- Dataset entries -
* * * * *
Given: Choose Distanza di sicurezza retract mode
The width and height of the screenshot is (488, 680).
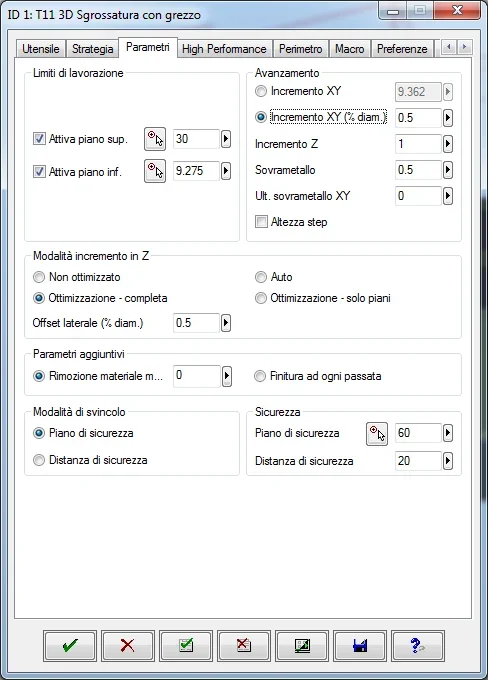Looking at the screenshot, I should 39,460.
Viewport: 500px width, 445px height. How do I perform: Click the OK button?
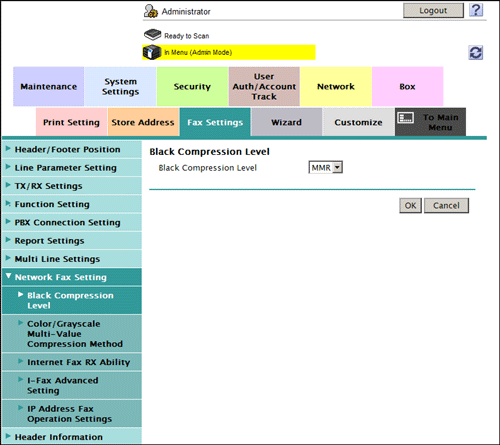click(410, 206)
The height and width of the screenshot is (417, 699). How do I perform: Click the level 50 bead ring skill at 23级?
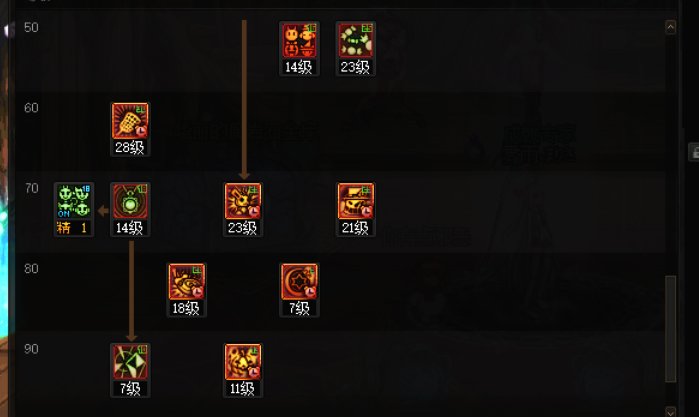point(355,41)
* * * * *
- Exercise directions -
When you copy the data above, reproduce each line exactly and skip every image.

- Response -
Given: Choose Distanza di sicurezza retract mode
The width and height of the screenshot is (488, 680).
Looking at the screenshot, I should 39,460.
Viewport: 500px width, 445px height. How do I perform: Click the OK button?
click(410, 206)
The height and width of the screenshot is (417, 699). How do I perform: Click the level 50 bead ring skill at 23级?
point(355,41)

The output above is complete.